I’m glad we’ve come here. It feels as though we’ve completed the journey and paid our respects appropriately. I don’t have any family here, I don’t know anyone who was a POW on the Death Railway, but nothing has moved me more than these kilometres of rail.

The logistics of the journey.

Getting to Thanbyuzayat from Mawlamyine:

1) Take the train. There’s one a day, it leaves Mawlamyine at 0430 and arrives into Thanbyzuyat at 0630. The train back to Mawlamyine leaves at 1800. Trains are cheap in Myanmar. They’re also seriously late running, not wildly comfortable and dawn and dusk will see you bitten within an inch of your life.

2) Take a local bus.
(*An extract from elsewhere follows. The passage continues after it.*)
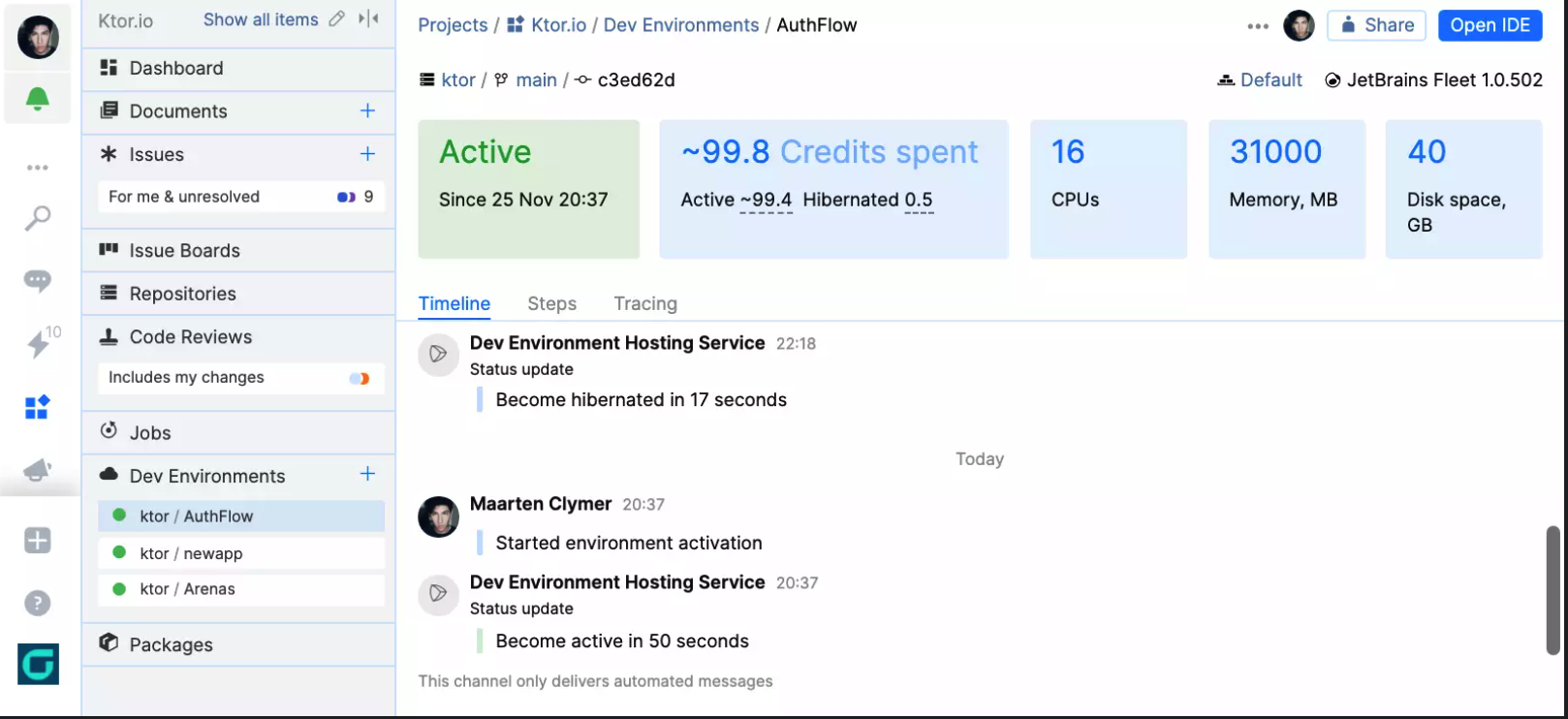Click the help question mark icon

coord(38,604)
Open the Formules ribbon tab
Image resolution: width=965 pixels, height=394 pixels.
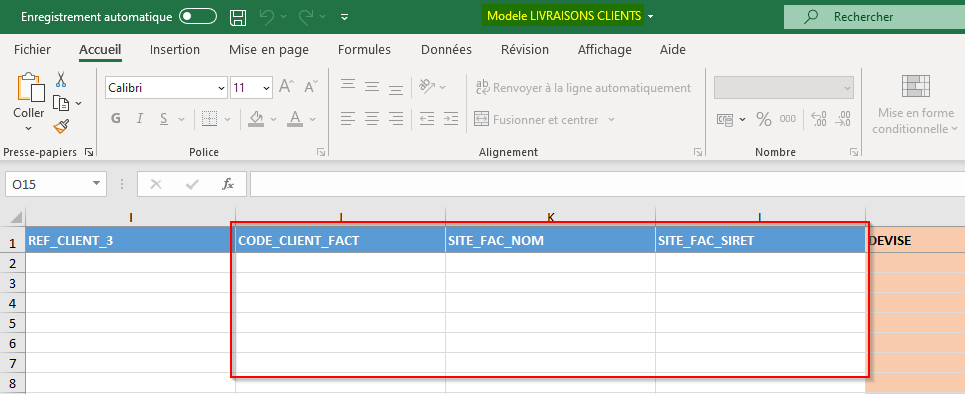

They go from the Zeigyi market area – once an hour from 0600 until 1500. A ticket costs 1,000 kyat each way. Buses return from the market area in Thanbyuzyat on the half hour from 0730 until 1530. Seats are numbered and tickets are sold at the booths at either end. Locals will also stand or sit on the floor, but they wouldn’t sell us westerners a standing or sitting on the floor ticket, so we waited for the next return bus (1230). The bus takes a not unpleasant, but great people watching 2 hours, AC is an open window. Book tickets for your return after you arrive, or risk an hour or so wait to return to Mawlamyine.

3) Get a private taxi. Organize through your hotel, from 40,000 kyat depending on if you want to see other things on the way like the huge Lying Down Buddha, reputed to be the largest in the world, some 20km south of Mawlamyine.

Transport while in Thanbyuzayat.

It’s true you could walk from the bus stop to the Cemetery and the End of the Line (1.4km and 1.1km respectively each way from the bus stop, which is about mid-point between the two), but at 36 degrees when we were there, we weren’t up for that. Motorbike taxis can be had where the bus drops you off. We paid 2,000 kyat per bike and driver to take us around and drop us back at the bus ticket office. Neither driver spoken any English, but they got other people to help when they wanted to ask us something and taking the leaflet with pictures of the locations definitely helped speed things up.

Food and Drink in Thanbyuzayat

There are several places to eat and get a cold drink while you’re waiting for the bus. There are no menus and there was no English spoken anywhere we went, but other customers were happy to translate how much our food cost and it was easy to point to what other folks were eating in order to get a great bowl of noodles.